IMG_7819My father, Louis Zinis, 3rd row from the bottom, 4th from the left                            Saint John’s Grammar School, Orange. New Jersey, 1919       

My grandmother, his mother, must have been worried when she sent him off to first grade.

He’s in for a hard time even though I dress him better than all the other children in this backwater, cette ville de remous.  He is so charmant in his sailor shirt.  My sister Yia worries.  Sometimes when she looks at him, she shakes her head muttering, comme un negre.   He is the darkest of my children although in summer it’s hard to tell.  The girls could pass the other way, noires pas blanches.  But he must endure all those pasty Irish faces, hear their taunts- darky, jigaboo.  He’s a gentle boy but they will change him.

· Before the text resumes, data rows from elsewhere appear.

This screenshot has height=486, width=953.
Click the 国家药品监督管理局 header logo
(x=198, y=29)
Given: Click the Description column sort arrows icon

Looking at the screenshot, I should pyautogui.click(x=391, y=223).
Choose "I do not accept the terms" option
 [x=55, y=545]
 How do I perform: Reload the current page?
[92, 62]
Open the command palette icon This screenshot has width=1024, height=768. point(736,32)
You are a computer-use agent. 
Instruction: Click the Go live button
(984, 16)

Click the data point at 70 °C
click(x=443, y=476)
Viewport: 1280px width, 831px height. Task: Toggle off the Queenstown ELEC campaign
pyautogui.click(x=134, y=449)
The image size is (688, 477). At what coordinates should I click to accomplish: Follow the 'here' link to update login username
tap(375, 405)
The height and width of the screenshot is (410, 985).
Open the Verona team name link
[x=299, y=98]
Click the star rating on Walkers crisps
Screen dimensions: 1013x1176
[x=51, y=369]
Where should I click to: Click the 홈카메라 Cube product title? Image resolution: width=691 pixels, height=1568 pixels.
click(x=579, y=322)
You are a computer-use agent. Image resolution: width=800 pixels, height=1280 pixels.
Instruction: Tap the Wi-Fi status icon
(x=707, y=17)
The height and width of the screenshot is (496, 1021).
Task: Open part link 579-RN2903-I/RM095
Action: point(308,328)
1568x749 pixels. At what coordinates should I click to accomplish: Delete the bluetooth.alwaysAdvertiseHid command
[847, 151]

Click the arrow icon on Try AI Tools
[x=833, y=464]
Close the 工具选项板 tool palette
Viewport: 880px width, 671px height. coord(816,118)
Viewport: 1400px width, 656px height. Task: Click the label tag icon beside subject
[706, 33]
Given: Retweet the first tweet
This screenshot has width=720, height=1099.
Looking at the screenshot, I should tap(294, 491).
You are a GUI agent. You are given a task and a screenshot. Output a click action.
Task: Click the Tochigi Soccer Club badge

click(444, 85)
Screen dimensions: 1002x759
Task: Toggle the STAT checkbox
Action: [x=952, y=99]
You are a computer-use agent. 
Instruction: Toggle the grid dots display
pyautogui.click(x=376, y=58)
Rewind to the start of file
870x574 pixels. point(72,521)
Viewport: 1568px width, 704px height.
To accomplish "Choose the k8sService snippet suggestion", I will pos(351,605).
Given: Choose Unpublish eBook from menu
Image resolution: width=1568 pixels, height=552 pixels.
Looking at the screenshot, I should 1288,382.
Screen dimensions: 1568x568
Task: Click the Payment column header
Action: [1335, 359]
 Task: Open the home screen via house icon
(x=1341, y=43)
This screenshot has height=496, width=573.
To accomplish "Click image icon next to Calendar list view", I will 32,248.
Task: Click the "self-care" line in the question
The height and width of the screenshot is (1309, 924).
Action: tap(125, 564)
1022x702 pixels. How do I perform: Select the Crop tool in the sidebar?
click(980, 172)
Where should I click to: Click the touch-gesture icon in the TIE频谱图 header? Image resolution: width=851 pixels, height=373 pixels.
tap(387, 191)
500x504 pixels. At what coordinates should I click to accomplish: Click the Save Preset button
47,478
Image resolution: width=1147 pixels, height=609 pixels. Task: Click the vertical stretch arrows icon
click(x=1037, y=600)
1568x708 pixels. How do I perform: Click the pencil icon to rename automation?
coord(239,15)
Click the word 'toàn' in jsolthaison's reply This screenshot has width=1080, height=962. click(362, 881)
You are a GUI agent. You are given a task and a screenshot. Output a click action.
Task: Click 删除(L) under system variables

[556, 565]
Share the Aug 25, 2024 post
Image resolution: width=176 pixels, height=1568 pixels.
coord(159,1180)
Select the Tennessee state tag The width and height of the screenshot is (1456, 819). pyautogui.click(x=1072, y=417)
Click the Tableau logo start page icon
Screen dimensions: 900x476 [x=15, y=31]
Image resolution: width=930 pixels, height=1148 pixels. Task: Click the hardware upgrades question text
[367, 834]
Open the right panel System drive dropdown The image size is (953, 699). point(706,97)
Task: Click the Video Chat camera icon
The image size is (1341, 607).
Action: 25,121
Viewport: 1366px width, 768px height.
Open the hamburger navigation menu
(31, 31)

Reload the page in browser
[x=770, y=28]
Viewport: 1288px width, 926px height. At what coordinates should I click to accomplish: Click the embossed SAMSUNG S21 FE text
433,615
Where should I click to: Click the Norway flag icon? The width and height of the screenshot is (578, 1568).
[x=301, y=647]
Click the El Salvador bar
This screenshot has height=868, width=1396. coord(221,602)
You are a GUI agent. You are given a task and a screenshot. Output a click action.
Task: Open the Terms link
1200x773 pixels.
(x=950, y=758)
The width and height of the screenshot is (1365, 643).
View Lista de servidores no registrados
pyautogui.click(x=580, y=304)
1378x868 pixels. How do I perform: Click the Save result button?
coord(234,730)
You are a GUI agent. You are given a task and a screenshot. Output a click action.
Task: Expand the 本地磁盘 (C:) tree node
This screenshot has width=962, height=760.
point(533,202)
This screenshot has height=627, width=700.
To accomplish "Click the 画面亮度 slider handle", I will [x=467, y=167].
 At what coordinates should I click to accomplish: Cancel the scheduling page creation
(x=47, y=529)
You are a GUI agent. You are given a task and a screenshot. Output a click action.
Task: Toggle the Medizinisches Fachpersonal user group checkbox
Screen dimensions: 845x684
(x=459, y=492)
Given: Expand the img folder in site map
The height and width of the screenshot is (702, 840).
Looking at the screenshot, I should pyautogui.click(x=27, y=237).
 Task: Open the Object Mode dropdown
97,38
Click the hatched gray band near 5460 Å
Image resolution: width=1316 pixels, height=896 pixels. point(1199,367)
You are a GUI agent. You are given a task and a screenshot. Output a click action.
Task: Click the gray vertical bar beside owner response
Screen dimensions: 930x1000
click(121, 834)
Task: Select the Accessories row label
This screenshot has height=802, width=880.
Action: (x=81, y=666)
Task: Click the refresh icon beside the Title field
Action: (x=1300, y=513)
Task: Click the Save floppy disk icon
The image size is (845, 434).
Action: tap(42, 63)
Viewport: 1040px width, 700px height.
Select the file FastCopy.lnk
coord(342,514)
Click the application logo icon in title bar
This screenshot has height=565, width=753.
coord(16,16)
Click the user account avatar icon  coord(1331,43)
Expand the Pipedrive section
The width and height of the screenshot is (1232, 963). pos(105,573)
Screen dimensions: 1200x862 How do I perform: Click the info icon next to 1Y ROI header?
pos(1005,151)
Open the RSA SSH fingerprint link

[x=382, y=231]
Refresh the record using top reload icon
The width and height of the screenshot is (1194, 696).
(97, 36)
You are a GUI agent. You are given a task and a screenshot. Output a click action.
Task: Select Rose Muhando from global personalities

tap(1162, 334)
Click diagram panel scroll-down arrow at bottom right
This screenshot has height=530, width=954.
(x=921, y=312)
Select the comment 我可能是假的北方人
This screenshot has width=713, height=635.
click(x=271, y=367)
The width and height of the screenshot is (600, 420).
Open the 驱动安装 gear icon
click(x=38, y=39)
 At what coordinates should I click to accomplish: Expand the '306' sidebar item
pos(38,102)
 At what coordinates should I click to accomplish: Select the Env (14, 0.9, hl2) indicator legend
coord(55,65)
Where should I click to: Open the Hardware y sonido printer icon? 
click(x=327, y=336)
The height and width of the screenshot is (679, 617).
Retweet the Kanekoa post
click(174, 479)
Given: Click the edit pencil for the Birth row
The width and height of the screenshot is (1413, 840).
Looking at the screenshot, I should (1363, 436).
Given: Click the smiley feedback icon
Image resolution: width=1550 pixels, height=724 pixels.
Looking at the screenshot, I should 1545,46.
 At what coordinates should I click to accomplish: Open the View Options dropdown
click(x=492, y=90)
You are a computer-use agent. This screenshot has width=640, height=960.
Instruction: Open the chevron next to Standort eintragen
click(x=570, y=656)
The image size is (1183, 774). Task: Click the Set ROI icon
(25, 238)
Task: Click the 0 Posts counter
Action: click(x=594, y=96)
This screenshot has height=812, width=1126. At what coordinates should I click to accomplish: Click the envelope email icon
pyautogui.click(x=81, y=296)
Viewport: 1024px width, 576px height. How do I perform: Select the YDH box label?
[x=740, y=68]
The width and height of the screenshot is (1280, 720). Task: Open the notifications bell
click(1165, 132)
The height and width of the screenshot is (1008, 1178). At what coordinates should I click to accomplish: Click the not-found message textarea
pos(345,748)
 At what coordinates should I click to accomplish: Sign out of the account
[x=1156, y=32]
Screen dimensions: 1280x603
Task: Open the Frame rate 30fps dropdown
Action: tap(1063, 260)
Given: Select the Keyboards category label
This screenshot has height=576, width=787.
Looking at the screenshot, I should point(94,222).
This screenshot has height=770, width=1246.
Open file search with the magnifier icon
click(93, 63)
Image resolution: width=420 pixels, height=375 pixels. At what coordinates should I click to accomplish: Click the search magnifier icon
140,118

She was right.  Reinforced by his prep school, Saint Benedict’s in Newark, New Jersey, then a bastion of white males, he took on their racism, perhaps, hoping to distinguish himself from his grandmother, Noel de Jorna, listed as “colored” on her death certificate.  Or did he want to align himself with his Greek father who described his wife to Greek relatives as ” ma femme francaise noire,”  my black French wife?  But like most people of color, there is no real escape.  Years later my five year old son called to me excitedly: his grandfather, Papa Lou, was on television.   But it wasn’t my father: it was Louis Armstrong.

 Thursday March 5

The good weather didn’t hold: a rainy cold day.   Nevertheless, I was determined to walk to Poetry, a clothing store not far from Regents Park.  My umbrella spent more time inside out than it did protecting me from the rain.  After an hour or so, I made it to the Marylebone High Street, a surprising enclave of small winding streets with upscale stores.  As for purchases, no joy.

UnknownMarylebone High Street

Given the weather, I took a bus back to Bloomsbury intending to do some research at the British Library.  After getting a library card, I spent the day in one of the reading rooms looking for information on my Irish grandmother whose family were also British citizens during the 19th century.  I went through ancient (17th and 18th century) records of Roscommon County where my grandmother had lived looking for a familiar name.  Compiled by the British, they listed names as British or Irish.  No luck.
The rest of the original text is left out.